Crisis política en Bolivia tras denuncias de intento de golpe de Estado
Bolivia atraviesa una nueva crisis política luego de que el Gobierno denunciara un intento de golpe de Estado encabezado por sectores militares que movilizaron tropas y vehículos blindados en las inmediaciones de la sede del Ejecutivo en La Paz.
El presidente Luis Arce aseguró que el país “defenderá la democracia” y llamó a la población a mantenerse vigilante frente a cualquier intento de alterar el orden constitucional. Las declaraciones se produjeron después de que militares ocuparan temporalmente la Plaza Murillo, donde se encuentran el Palacio Quemado y el Congreso Nacional.
Las tensiones aumentaron cuando el entonces comandante del Ejército, Juan José Zúñiga, apareció rodeado de efectivos militares y criticó públicamente al Gobierno, lo que generó preocupación tanto dentro como fuera del país. Horas después, el Ejecutivo anunció su destitución y denunció una acción irregular contra las instituciones democráticas.
Miles de ciudadanos se concentraron en distintos puntos de La Paz para expresar apoyo al Gobierno y rechazar cualquier ruptura del orden constitucional. Organizaciones sociales y dirigentes políticos pidieron preservar la estabilidad democrática en medio de un clima de incertidumbre.
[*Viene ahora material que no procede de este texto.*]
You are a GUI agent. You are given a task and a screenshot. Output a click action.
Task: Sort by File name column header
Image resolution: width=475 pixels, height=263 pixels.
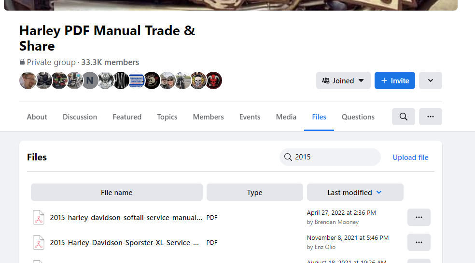tap(117, 192)
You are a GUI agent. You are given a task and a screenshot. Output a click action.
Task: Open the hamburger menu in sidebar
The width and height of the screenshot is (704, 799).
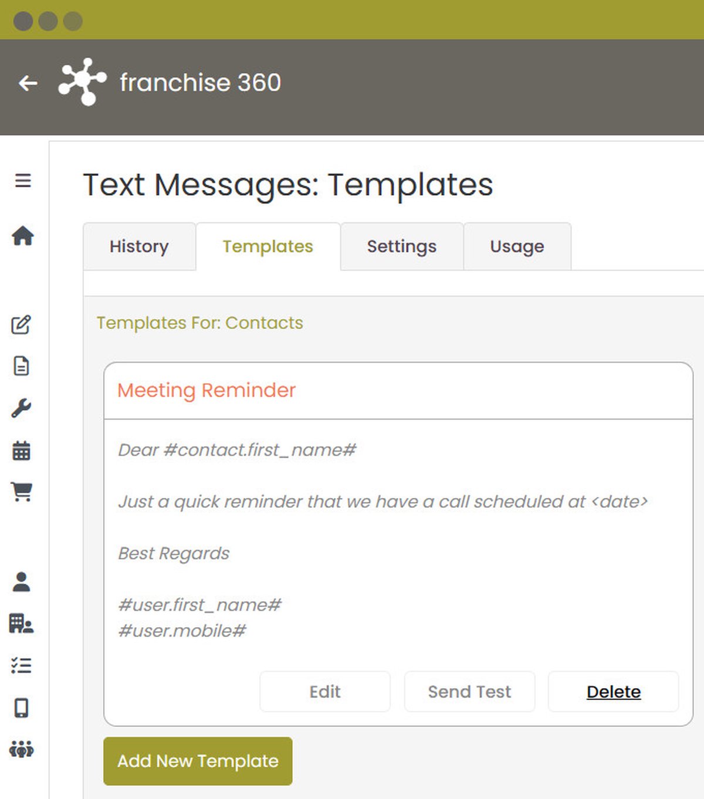(23, 181)
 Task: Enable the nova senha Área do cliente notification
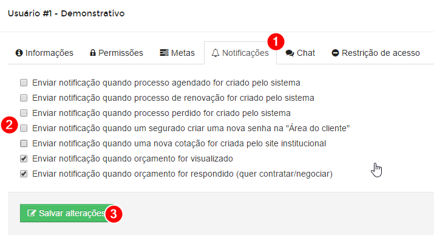(24, 129)
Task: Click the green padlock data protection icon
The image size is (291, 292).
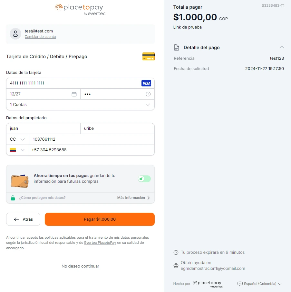Action: 13,198
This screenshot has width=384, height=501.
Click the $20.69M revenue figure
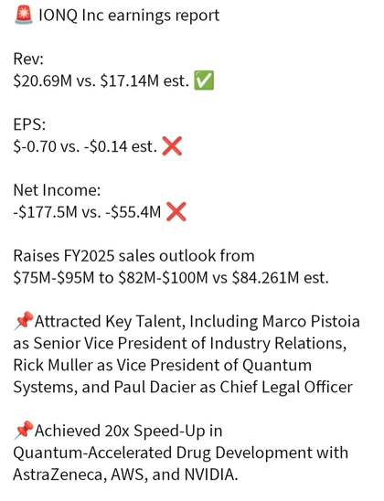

Diversos gobiernos de América Latina, así como organismos internacionales, condenaron los hechos y manifestaron respaldo a las autoridades democráticamente electas de Bolivia. La comunidad internacional exhortó a mantener el respeto a la Constitución y evitar acciones violentas.
Aunque la situación comenzó a normalizarse tras el retiro de los militares de las calles, el episodio dejó en evidencia la fuerte tensión política y social que persiste en Bolivia, país que en los últimos años ha enfrentado constantes conflictos institucionales y protestas.